When this script runs, you will be asked to edit a couple of files. You will need to update your nutch-0.8.1/conf/nutch-site.xml to specify the language plugins and your crawl directory as in the example below. The searcher.dir property must match the one that you use in the -dir option to bin/nutch/crawl as described in the Nutch Tutorial.
<property>
<name>plugin.includes</name>
<value>protocol-http|urlfilter-regex|parse-(text|html)|index-basic|query-(basic|site|url)|summary-basic|scoring-opic|language-identifier|analysis-(my)</value>
<description>Regular expression naming plugin directory names to
include. Any plugin not matching this expression is excluded.

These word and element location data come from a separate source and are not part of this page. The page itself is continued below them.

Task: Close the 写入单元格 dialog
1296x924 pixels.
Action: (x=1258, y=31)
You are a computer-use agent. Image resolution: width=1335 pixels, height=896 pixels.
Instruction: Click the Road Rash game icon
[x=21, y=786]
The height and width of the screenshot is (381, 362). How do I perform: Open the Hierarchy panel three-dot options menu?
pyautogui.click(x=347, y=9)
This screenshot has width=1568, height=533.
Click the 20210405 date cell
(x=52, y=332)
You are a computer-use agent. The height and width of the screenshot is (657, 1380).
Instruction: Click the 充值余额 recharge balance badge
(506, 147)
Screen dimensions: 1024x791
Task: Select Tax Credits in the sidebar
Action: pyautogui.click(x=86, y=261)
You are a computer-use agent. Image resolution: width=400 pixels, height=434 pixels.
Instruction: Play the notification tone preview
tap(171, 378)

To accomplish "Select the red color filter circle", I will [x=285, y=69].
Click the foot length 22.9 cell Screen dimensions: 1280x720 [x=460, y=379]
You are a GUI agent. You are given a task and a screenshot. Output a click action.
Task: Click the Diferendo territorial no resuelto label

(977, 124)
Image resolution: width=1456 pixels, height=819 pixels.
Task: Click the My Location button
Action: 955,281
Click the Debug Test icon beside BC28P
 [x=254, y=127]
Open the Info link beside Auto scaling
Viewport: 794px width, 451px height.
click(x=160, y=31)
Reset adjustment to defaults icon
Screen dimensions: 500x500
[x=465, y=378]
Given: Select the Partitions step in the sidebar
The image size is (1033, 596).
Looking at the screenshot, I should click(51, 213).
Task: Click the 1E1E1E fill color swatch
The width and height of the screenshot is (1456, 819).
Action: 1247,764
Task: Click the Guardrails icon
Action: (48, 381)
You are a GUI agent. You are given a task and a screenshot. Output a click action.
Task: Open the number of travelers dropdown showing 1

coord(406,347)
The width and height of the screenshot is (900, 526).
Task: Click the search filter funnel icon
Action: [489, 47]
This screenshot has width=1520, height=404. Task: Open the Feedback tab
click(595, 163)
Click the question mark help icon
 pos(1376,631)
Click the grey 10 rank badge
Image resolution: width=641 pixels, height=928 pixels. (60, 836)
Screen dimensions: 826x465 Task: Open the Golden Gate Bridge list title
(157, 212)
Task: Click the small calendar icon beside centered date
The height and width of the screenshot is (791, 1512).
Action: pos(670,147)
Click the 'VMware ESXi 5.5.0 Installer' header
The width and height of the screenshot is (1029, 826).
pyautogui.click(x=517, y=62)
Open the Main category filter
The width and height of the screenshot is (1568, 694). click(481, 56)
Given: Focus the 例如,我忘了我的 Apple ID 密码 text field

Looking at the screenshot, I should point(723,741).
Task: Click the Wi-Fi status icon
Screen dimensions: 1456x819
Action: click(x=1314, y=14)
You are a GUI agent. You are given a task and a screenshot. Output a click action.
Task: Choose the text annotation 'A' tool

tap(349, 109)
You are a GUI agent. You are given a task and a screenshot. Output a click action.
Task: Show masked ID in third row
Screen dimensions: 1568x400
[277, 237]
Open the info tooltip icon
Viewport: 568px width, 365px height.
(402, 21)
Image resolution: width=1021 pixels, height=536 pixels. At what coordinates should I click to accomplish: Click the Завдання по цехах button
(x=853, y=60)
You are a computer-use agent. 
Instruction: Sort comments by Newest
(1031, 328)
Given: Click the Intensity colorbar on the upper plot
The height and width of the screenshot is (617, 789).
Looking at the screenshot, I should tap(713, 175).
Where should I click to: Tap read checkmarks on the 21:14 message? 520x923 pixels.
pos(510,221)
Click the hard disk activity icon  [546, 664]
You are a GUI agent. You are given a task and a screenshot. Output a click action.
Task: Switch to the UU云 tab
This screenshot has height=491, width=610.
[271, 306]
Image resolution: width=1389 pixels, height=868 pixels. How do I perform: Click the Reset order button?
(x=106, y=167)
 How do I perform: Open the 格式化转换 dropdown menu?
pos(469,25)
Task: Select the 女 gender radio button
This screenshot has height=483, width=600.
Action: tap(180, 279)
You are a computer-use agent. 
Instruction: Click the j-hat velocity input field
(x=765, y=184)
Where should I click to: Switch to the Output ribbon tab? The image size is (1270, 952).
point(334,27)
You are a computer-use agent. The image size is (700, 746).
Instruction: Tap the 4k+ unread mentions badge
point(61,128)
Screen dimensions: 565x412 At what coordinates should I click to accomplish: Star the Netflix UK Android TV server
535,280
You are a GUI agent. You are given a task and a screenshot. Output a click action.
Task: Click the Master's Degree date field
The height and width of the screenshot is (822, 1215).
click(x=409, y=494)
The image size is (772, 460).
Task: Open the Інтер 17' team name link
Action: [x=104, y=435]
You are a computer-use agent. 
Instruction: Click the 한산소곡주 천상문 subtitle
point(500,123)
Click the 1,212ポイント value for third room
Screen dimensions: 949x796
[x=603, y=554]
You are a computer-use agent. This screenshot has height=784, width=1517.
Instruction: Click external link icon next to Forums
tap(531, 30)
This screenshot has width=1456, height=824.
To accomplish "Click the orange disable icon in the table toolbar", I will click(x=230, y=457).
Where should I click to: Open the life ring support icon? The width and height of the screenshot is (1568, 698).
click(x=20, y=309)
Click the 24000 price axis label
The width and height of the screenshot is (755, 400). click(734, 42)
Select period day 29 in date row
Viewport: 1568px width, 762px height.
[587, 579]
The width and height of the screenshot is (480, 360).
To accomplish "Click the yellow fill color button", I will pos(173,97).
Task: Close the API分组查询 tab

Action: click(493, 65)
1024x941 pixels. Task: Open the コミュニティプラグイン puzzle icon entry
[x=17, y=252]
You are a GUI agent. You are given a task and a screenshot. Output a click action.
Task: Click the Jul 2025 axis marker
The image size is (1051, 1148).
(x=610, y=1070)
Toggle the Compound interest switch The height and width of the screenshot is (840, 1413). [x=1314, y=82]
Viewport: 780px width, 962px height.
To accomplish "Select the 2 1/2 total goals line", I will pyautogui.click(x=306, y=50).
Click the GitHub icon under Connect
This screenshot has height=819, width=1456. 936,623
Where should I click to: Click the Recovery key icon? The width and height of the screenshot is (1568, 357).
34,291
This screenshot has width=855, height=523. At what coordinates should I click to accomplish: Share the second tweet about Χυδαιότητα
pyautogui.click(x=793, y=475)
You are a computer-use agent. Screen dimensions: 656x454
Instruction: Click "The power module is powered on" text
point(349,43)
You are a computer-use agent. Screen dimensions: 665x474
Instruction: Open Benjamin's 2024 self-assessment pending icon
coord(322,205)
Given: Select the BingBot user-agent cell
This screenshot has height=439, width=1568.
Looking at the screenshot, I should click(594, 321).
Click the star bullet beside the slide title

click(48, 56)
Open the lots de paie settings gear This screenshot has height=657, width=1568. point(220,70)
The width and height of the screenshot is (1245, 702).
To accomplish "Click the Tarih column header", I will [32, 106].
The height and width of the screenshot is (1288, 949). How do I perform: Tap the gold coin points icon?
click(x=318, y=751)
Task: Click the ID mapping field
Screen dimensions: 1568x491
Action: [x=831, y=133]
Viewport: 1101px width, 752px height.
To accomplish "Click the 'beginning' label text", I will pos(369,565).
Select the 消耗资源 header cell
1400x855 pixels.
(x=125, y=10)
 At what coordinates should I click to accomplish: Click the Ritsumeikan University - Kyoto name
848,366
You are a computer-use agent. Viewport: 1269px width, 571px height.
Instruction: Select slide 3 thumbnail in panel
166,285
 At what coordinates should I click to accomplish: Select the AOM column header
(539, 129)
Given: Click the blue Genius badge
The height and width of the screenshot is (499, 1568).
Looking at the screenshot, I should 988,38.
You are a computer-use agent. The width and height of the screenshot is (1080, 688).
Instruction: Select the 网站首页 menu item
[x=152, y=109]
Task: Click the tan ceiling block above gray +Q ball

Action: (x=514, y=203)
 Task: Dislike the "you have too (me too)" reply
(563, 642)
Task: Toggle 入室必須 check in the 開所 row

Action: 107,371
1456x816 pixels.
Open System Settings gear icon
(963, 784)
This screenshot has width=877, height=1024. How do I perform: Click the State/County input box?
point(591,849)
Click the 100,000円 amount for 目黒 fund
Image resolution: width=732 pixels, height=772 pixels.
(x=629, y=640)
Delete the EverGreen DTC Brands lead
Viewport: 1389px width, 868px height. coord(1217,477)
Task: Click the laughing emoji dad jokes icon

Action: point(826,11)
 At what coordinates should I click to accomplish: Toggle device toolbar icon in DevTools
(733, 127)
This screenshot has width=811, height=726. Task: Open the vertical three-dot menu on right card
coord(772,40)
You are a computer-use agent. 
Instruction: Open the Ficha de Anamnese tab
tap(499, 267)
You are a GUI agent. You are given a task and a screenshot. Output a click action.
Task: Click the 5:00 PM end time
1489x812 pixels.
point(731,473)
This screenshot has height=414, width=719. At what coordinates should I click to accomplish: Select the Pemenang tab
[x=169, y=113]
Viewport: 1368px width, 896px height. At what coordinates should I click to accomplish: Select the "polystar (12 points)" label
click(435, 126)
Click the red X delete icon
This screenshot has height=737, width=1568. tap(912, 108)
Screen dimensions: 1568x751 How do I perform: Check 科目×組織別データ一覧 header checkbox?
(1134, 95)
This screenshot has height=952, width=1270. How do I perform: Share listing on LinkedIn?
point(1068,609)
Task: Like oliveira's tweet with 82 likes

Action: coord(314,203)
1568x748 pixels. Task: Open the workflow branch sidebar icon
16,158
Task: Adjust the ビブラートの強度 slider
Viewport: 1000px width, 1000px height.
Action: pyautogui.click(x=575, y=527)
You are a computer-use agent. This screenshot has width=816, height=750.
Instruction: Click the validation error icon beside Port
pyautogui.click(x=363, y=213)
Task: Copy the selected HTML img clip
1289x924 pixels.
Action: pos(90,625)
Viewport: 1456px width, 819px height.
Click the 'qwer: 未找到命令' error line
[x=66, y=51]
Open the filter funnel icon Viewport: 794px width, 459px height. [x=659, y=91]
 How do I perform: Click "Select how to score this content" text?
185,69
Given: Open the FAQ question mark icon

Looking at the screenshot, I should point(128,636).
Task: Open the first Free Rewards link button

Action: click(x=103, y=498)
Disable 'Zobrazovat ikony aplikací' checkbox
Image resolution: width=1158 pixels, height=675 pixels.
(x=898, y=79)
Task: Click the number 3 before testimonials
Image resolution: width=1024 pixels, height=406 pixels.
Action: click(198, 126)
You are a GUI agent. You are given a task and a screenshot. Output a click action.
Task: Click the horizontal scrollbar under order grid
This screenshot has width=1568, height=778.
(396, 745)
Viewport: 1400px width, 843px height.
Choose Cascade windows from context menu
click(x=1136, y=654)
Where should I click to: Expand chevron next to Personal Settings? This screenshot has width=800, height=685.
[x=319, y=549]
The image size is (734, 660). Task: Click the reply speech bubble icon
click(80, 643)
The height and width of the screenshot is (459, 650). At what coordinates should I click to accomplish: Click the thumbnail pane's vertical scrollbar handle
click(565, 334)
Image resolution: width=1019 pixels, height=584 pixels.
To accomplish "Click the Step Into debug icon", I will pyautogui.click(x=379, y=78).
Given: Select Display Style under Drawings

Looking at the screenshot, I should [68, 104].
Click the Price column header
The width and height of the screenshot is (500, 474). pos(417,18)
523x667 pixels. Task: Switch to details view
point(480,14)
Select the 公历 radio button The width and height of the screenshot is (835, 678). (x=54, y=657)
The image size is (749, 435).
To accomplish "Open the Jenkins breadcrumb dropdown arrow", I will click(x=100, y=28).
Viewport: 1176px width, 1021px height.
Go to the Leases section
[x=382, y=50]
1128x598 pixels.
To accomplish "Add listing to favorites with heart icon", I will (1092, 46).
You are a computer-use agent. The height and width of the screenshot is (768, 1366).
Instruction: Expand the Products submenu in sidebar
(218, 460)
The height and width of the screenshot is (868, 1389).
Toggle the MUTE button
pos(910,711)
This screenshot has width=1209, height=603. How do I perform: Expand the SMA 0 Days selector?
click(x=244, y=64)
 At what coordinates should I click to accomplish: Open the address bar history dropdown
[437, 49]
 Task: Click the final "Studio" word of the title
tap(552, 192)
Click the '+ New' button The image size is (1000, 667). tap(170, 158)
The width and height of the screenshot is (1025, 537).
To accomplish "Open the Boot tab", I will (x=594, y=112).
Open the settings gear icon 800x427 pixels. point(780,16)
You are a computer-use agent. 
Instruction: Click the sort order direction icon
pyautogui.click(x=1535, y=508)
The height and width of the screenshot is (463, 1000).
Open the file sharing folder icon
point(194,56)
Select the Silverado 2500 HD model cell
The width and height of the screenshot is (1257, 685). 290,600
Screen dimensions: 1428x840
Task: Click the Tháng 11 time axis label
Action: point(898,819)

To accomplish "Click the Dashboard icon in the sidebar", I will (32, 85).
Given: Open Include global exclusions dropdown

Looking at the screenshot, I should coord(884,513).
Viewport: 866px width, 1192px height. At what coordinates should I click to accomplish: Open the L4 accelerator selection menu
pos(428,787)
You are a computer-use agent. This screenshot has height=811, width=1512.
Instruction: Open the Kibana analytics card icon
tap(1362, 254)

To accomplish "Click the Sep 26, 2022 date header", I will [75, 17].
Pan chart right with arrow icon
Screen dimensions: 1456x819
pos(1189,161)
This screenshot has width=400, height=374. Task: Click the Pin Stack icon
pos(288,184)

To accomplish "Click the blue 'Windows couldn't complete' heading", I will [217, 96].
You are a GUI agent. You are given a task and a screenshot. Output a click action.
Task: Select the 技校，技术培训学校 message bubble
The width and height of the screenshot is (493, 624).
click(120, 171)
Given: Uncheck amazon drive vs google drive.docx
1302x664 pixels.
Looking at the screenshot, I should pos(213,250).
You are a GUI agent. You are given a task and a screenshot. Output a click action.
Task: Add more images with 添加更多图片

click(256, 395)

In any case you need at least include the nutch-extensionpoints plugin. By
default Nutch includes crawling just HTML and plain text via HTTP,
and basic indexing and search plugins.
</description>
</property>
<property>
<name>searcher.dir</name>
<value>/opt/nutch/crawl</value>
</property>
You will probably want to edit the styles in nutch-0.8.1/src/web/include/style.html e.g.
/* Default to a Myannmar font compliant to the latest Unicode proposal */
* {
font-family: PadaukOT, Myanmar2, Padauk, Arial, Helvetica, sans-serif;
line-height: 1.5em;
font-size: 12px;
}
/* Underline doesn't look great with Myanmar, so use a bottom border instead */
a {
text-decoration: none;
border-bottom-style: solid;
border-bottom-width: 1px;
}
The Apache Tomcat $CATALINA_HOME/conf/server.xml file needs to be modified to support UTF-8 queries. Make sure that the HTTP connector has the URIEncoding attribute set. e.g.
<Connector port="8080" protocol="HTTP/1.1"
maxThreads="150" connectionTimeout="20000"
redirectPort="8443"
URIEncoding="UTF-8" />
You are now ready to follow the instructions in the Nutch Tutorial to create an index and then test searching using the Tomcat interface.